Esta gaitera se ha paseado por toda Europa prendida de las polleras de Totó ‘La Momposina’. Con su lamento se han zarandeado las caderas de shakira; pero fue en la piel de ‘La Provincia’, al lado de Carlos Vives, donde el mundo descubrió el embrujo de la gaita envuelta en mujer; para que al igual que lo que dice la canción que inspiró en el samario, todos griten al verla: Mírala, mírala que linda e/linda e, linda e y se le vé /se le vé, se le vé, yo no se qué(..)” Si nos detenemos a pensar, Mayté tiene de todo.

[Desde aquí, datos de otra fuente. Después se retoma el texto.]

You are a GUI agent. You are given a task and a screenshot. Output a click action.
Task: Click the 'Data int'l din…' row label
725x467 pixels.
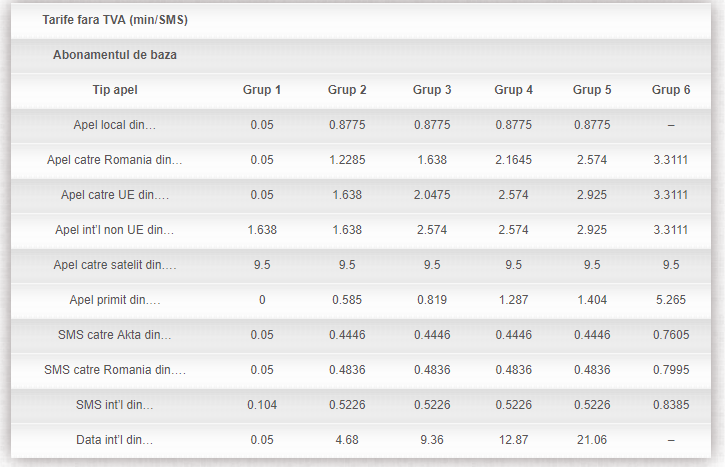tap(115, 440)
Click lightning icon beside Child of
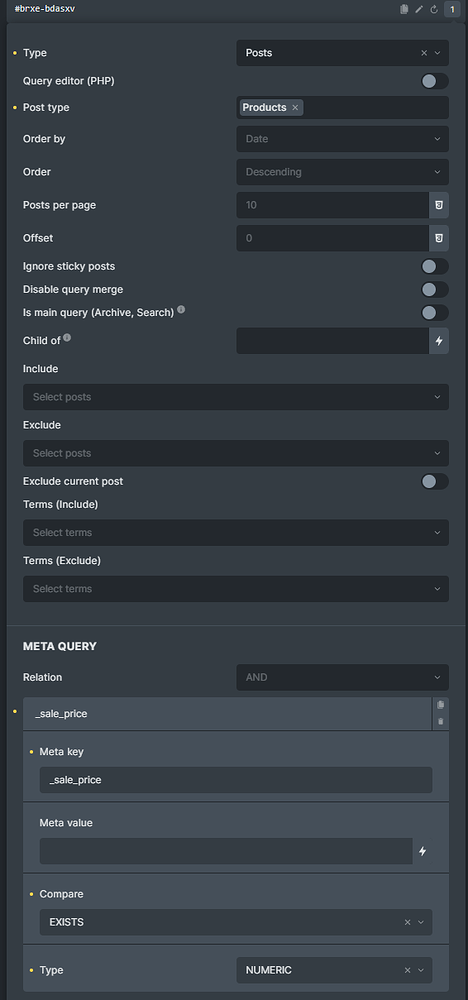Image resolution: width=468 pixels, height=1000 pixels. pyautogui.click(x=439, y=341)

Tiene canto, tiene ritmo, y hasta tiene su propio álbum que es una amalgama de porros, fandangos, champeta y hasta bolero, con una influencia afro-caribeña, donde su gaita vibra, y de qué manera. De Mayté el mundo vallenato tiene los mejores recuerdos, y es que nadie olvida cuando su sentir fue salpicado con el roció de esa inmortal Gota Fría, marcando con su instrumento musical el compás de ese lirismo preñado de sátira y picardía, que puso al mundo a preguntarse en qué Isla de la Fantasía habitaba ese tal Moralito, cuyo cuerpo fue bañado con la invisibilidad del agua helada que le tiro el viejo Emiliano, cuando con sus notas intentó ganarle la partida en esa famosa piquería. De Mayté también recuerdo, la noche en que falleció Escalona, en la sede de Sayco, en la capital del país, su acompañamiento y su gesto de solidaridad con la familia y con el pueblo vallenato. La recuerdo casi en un rincón, al frente de féretro con su inseparable compañera-la gaita- a un costado de su cuerpo, brindándole el último adiós al cantor de Patillal con una gran tristeza, evidenciando esa sensibilidad que también tiene Mayte. Y regresando a lo que ella es, nadie puede negar que lo que Mayté tiene es gracia y un ‘cipote’ talento que marca su estilo y singularidad, a la hora de aparecer en escena. De ahí que la atmósfera se viste de fiesta cuando Carlos Vives emocionado de misma forma que lo hace cuando presenta en sociedad a su hija Elena; le hace el preámbulo a la entrada triunfal de la chica cantando: "Y ahí llego yo/ llego yo y ahí vamo´ a vé/ y ahí vamo´a vé/ vamo a vé como es gozá/ como es gozá/ es gozá con el bembé”. Y claro al no encontrarlo explicación a ese “no se qué” (pasión por lo que hace)
“Se le vé” (ritmo)
Hasta el mismo artista termina preguntándose: ¡Carajo¡ ¿Y qué es lo que tiene Mayte?.